Tragédie patrimoniale à Notre-Dame. Sous les déblais la rage.

 

 

« Tous les yeux s’étaient levés vers le haut de l’église. Ce qu’ils voyaient était extraordinaire. Sur le sommet de la galerie la plus élevée, plus haut que la rosace centrale, il y avait une grande flamme qui montait entre les deux clochers avec des tourbillons d’étincelles, une grande flamme désordonnée et furieuse dont le vent emportait par moments un lambeau dans la fumée » Victor Hugo, Notre-Dame de Paris.

 

Notre Drame (Libération

 Ce 15 avril 2019 restera dans nos mémoires. Il sera à tout jamais le jour qui vit se réaliser la prophétie hugolienne. Jamais dans toute sa longue histoire la plus célèbre des cathédrales de France n'avait connu pareil désastre. Sa charpente exceptionnelle, une des plus grandes et des plus anciennes de notre pays n'est plus qu'un souvenir. La majeure partie de ce travail avait été réalisée entre 1220 et 1240 mais une partie des 1300 chênes utilisés pour la construire était issue d'une charpente provisoire posée sur le choeur dès les années 1170, tandis que certaines pièces de remploi remontaient aux VIIIe et IXe siècles. Alors que dans l'émotion divers observateurs, souvent peu connaisseurs, parlent déjà de reconstruire, de réparer, il faut avoir à l'esprit que s'il est bien évident que la cathédrale sera restaurée, nous avons perdu pour toujours des trésors inestimables et irremplaçables. C'est une partie de l'âme de ce monument qui a rejoint les cieux sous nos yeux dans la fin de cette triste journée du 15 avril.

++++++

### Consigne 1
Les affirmations (a), (b) et (c) concordent-elles avec le texte sur l'incendie de Notre-Dame ? Répondez par oui ou par non pour chacune, en citant les mots décisifs du texte.
(a) La majeure partie de la charpente a été réalisée entre 1220 et 1240.
(b) Tous les chênes de la charpente avaient été abattus spécialement pour elle.
(c) Les plus anciennes pièces de remploi dataient du XIe siècle.
Le texte et les enregistrements n'ont aucun lien entre eux.

### Enregistrements conservés
++++++

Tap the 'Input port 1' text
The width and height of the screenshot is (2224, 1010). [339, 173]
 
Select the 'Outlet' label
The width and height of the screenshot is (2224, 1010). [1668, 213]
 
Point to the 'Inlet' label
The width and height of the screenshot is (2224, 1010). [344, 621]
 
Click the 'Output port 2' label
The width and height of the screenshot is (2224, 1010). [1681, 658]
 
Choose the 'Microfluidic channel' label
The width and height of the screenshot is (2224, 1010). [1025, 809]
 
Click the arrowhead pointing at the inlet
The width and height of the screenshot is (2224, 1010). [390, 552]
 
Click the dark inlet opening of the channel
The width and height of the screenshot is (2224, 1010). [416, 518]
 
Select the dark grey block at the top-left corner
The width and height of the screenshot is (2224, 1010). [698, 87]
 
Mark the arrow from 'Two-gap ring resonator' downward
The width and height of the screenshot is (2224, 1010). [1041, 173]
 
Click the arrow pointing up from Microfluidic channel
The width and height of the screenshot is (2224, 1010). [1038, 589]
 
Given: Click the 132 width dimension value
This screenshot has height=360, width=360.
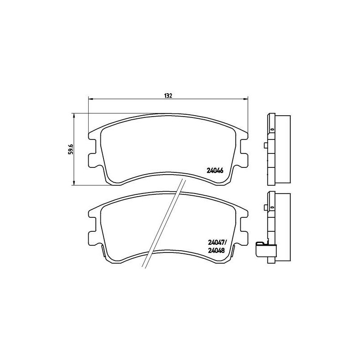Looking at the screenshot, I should click(168, 96).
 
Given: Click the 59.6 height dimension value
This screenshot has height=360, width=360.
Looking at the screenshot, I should click(70, 148).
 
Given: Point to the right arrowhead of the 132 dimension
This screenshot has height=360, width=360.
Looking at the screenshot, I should click(246, 99).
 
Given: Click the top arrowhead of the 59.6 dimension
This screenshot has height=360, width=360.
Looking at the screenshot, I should click(74, 114).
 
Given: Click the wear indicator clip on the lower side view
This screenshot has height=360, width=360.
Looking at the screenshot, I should click(261, 249).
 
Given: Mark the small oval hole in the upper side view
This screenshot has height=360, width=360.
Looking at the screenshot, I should click(272, 130).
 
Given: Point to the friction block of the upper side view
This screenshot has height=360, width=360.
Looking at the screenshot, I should click(283, 148).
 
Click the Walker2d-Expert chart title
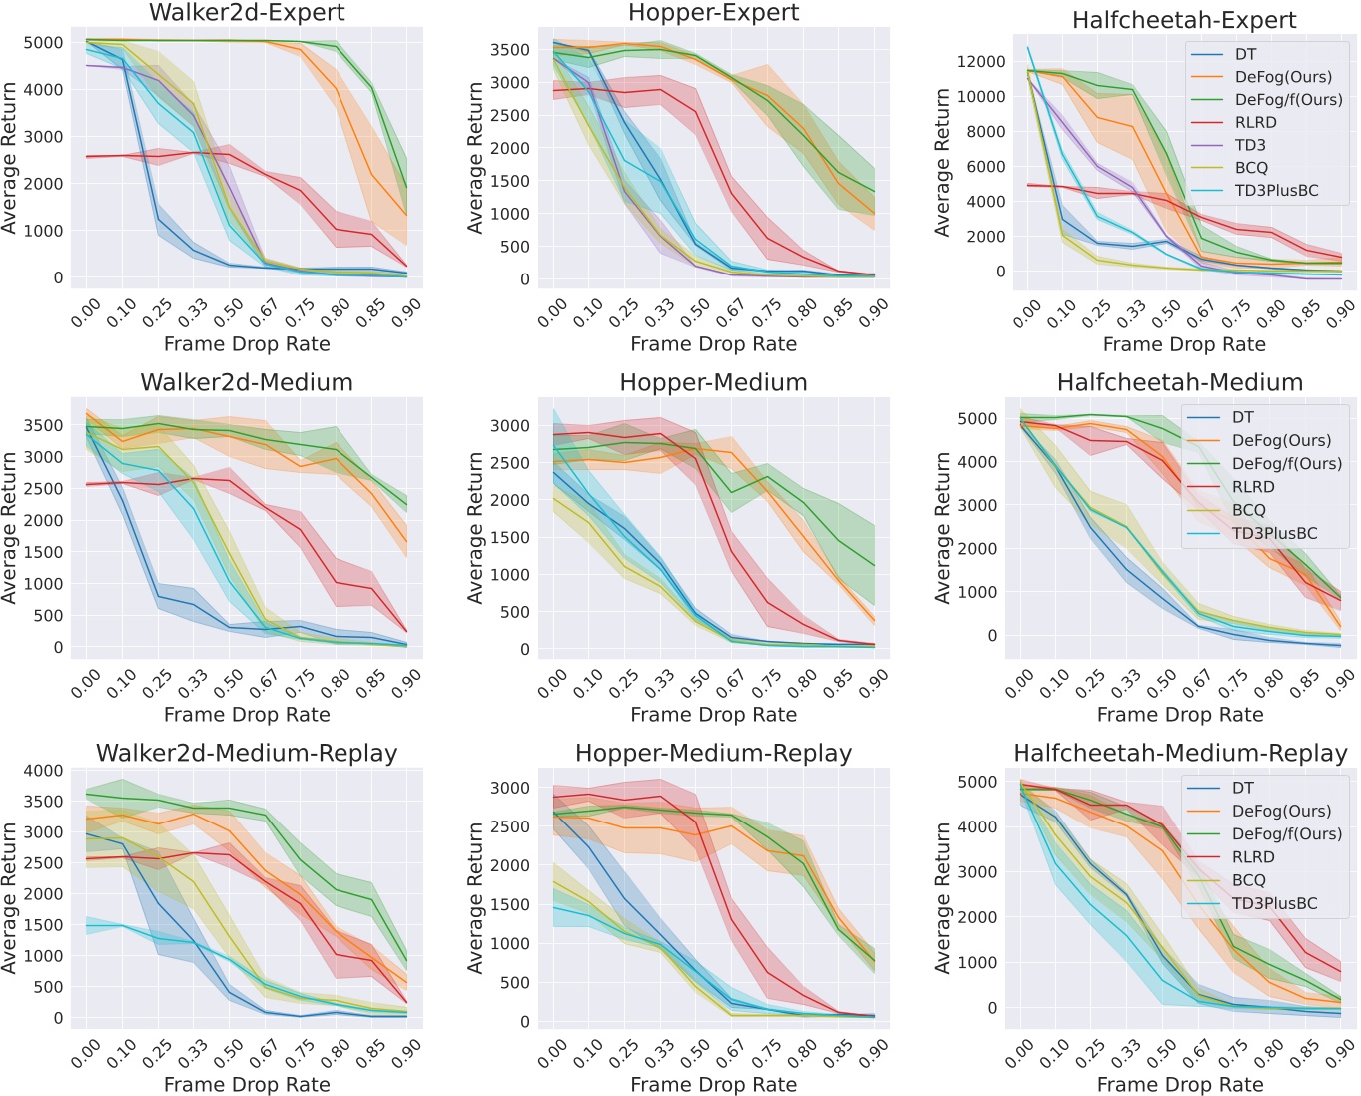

++++++

### Consigne 2
Modifiez les enregistrements en partant de leur première ligne et en vous arrêtant après la ligne qui contient « 1010). [1041, 173] ». Remplacez « label » par « tag » partout dans ces lignes, sans rien changer d'autre, et ne redonnez que ces lignes.

### Réponse 1
(a) Oui : « La majeure partie de ce travail avait été réalisée entre 1220 et 1240 ».
(b) Non : « une partie des 1300 chênes utilisés pour la construire était issue d'une charpente provisoire posée sur le choeur dès les années 1170 ».
(c) Non : « certaines pièces de remploi remontaient aux VIIIe et IXe siècles ».

### Réponse 2
Tap the 'Input port 1' text
The width and height of the screenshot is (2224, 1010). [339, 173]
 
Select the 'Outlet' tag
The width and height of the screenshot is (2224, 1010). [1668, 213]
 
Point to the 'Inlet' tag
The width and height of the screenshot is (2224, 1010). [344, 621]
 
Click the 'Output port 2' tag
The width and height of the screenshot is (2224, 1010). [1681, 658]
 
Choose the 'Microfluidic channel' tag
The width and height of the screenshot is (2224, 1010). [1025, 809]
 
Click the arrowhead pointing at the inlet
The width and height of the screenshot is (2224, 1010). [390, 552]
 
Click the dark inlet opening of the channel
The width and height of the screenshot is (2224, 1010). [416, 518]
 
Select the dark grey block at the top-left corner
The width and height of the screenshot is (2224, 1010). [698, 87]
 
Mark the arrow from 'Two-gap ring resonator' downward
The width and height of the screenshot is (2224, 1010). [1041, 173]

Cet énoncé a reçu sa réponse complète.